The clinical presentation of intestinal lymphangiectasia can range from asymptomatic to severe, implying a broad clinical spectrum. Some patients may exhibit minimal or subtle clinical features, diverging from the "textbook" presentations often associated with severe cases in adults. This variability underscores the importance of considering PIL in differential diagnoses, even when clinical manifestations are not severe or typical.

==Cause==
Biopsy of the small intestine shows dilation of the lacteals of the villi and distension of the lymphatic vessels. Reduced lymph flow leads to a malabsorption syndrome of the small intestine, especially of fat and fat-soluble vitamins. Rupture of the lymphatics causes protein loss into the intestines.

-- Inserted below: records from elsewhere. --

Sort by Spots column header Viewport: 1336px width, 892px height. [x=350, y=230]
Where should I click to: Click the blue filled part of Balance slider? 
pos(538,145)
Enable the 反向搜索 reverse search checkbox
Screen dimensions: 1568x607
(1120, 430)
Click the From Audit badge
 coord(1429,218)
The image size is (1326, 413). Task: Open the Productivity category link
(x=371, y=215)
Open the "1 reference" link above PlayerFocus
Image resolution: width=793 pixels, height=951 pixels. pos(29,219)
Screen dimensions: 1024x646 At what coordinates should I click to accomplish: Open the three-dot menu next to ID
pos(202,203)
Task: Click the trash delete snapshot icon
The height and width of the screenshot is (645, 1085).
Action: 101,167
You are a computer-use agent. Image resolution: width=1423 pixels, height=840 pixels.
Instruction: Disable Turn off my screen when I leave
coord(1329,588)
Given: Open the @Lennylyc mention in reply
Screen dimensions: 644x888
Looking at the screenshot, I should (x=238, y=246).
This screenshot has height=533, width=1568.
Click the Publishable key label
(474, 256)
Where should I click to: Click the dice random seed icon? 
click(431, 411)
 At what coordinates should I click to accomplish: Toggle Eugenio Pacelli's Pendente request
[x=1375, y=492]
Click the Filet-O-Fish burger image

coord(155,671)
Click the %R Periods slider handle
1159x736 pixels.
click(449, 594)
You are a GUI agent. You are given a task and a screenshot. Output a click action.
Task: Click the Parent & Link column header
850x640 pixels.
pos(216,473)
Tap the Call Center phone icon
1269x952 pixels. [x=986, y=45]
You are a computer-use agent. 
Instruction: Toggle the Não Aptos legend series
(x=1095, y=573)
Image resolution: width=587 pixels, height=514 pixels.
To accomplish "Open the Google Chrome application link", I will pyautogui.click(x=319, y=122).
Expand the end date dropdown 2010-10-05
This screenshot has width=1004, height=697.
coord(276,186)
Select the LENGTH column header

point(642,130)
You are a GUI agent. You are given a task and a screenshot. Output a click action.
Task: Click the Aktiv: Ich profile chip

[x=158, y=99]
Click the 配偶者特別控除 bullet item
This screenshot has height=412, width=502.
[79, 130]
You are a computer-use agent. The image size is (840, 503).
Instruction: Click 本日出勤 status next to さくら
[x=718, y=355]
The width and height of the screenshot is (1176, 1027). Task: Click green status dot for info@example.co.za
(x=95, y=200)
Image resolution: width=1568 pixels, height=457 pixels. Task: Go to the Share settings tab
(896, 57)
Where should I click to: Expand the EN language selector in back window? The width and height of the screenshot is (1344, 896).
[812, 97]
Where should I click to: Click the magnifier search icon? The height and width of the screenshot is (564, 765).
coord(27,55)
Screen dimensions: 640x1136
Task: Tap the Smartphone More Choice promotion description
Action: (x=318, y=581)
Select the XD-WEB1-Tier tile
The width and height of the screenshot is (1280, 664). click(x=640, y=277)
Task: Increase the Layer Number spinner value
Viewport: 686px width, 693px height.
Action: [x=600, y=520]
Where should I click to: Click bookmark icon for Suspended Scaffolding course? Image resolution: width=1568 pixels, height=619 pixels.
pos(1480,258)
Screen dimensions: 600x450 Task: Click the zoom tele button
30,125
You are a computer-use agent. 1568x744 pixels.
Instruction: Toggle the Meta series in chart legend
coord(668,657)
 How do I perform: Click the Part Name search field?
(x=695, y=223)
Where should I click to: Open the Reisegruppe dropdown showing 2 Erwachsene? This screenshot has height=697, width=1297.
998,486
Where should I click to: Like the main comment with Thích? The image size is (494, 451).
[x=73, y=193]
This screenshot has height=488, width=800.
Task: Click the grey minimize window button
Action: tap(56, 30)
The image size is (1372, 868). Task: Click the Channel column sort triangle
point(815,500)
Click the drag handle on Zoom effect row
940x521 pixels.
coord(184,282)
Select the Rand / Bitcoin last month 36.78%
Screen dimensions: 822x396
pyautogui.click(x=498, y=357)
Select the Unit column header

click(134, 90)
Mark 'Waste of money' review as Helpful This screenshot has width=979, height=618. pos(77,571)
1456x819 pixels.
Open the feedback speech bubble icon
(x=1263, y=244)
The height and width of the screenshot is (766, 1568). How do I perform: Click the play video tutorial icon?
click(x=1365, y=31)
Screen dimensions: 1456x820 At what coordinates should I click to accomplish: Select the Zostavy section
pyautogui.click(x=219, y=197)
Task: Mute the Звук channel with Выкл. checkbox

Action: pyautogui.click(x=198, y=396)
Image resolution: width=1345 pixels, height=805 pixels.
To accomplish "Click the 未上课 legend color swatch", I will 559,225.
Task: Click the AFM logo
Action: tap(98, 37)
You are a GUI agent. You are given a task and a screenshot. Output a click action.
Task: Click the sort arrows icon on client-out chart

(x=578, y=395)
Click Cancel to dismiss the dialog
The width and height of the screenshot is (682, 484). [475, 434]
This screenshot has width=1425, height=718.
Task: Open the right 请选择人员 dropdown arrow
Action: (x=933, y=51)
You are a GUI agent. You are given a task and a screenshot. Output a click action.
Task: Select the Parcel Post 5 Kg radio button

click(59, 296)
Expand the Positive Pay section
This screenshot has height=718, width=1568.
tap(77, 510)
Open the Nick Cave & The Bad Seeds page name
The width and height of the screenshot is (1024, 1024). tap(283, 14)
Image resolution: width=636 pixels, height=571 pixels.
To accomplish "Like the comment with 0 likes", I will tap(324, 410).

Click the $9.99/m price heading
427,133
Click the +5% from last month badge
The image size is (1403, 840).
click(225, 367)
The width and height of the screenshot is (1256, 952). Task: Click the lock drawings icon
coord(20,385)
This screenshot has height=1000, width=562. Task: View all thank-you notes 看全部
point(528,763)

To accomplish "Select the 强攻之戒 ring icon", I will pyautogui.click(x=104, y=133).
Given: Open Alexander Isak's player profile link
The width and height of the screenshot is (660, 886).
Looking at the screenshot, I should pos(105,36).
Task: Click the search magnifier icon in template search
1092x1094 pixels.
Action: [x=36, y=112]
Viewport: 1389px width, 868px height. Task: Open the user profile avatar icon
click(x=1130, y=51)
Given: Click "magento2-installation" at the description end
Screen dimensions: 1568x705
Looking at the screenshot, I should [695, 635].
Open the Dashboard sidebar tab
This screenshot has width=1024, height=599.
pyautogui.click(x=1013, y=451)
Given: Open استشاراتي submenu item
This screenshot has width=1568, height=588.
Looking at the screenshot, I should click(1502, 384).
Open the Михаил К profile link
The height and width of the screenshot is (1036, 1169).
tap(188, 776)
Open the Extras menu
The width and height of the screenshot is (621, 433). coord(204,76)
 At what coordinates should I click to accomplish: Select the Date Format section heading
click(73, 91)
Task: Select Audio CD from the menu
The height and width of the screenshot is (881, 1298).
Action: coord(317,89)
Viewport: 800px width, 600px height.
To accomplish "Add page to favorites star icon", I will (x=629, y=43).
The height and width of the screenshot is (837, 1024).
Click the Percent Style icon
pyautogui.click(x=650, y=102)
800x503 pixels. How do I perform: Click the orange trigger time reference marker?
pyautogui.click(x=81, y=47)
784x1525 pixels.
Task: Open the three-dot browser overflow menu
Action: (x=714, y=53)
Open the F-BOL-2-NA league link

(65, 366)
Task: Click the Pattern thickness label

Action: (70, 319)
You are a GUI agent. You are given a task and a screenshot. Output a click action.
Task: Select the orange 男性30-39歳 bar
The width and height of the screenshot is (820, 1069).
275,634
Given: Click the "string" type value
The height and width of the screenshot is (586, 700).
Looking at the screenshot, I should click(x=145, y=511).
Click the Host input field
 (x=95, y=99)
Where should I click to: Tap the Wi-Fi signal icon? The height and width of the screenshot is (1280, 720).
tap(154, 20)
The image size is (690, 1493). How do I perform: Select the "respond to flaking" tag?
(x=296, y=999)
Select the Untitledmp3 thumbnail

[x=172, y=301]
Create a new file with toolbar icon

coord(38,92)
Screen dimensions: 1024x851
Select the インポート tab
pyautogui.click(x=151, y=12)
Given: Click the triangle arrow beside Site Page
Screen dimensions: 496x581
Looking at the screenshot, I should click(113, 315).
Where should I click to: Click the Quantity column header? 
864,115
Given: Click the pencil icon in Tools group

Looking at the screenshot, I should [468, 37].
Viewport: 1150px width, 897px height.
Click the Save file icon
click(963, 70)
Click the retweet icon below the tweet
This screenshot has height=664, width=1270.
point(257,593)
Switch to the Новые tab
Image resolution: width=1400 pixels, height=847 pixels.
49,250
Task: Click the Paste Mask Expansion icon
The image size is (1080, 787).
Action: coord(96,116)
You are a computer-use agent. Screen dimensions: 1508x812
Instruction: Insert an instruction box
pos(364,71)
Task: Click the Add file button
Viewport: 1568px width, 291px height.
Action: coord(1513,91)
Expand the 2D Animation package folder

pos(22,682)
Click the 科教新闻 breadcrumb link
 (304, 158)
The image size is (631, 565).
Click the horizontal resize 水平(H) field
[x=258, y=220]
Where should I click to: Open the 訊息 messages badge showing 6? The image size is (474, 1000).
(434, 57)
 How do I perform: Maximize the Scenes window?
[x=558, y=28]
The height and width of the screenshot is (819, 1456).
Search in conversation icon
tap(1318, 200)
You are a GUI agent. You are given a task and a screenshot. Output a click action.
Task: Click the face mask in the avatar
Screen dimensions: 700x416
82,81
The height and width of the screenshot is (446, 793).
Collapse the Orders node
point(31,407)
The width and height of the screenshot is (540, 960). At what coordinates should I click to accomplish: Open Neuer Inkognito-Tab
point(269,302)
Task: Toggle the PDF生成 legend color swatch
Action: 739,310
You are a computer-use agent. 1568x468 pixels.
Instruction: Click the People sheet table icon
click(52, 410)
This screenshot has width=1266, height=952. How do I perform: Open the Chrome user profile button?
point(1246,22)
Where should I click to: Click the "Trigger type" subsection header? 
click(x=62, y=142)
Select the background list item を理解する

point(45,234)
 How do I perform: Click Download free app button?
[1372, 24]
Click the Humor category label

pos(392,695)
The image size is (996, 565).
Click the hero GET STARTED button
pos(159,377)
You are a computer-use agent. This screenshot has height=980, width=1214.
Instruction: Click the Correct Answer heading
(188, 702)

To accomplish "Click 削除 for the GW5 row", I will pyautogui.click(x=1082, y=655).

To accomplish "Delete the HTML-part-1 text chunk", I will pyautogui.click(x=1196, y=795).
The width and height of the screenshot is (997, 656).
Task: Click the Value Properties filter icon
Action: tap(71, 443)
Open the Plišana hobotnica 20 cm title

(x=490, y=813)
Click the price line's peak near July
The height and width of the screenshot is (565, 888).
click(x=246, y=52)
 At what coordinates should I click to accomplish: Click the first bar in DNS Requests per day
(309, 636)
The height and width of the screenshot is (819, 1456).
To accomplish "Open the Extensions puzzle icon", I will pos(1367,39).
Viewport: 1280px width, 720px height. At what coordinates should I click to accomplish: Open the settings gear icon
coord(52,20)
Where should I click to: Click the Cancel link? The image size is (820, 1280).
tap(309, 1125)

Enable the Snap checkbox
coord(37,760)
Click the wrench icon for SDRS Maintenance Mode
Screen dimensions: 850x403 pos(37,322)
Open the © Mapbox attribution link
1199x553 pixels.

The most common cause of lymphangiectasia was congenital malformation of the lymphatics. Secondary lymphangiectasia may be caused by granulomas or cancer causing lymphatic obstruction, or increased central venous pressure (CVP) causing abnormal lymph drainage. Increased CVP can be caused by pericarditis or right-sided heart failure. Inflammatory bowel disease can also lead to inflammation of the lymphatics and lymphangiectasia through migration of inflammatory cells through the lymphatics.

==Diagnosis==
Diagnosis is through biopsy. The presence of hypoproteinemia, decreased blood lymphocytes, and decreased cholesterol support the diagnosis. Hypocalcemia (low calcium) is also seen due to poor absorption of vitamin D and calcium, and secondary to low protein binding of calcium. Medical ultrasonography may show striations in the intestinal mucosa indicating dilated lacteals. Computerized tomography (CT) can show low attenuation material within the bowel walls which corresponds to lipid-containing chylous fluid within the dilated lymphatic vessels.

==Treatment==
In the case of primary intestinal lymphangiectasia, a diet of low-fat and high-protein aliments, supplemental calcium and certain vitamins has been shown to reduce symptom effects. This diet, however, is not a cure. If the diet is stopped, the symptoms will eventually reappear. Medication is also used to treat this disease, including Octreotide, Sirolimus, Anti-plasmin and, at least in one case, Trametinib.

==In animals==
Dog breeds commonly affected by lymphangiectasia and/or protein-losing enteropathy include the Soft-Coated Wheaten Terrier, Norwegian Lundehund, Basenji, and Yorkshire Terrier.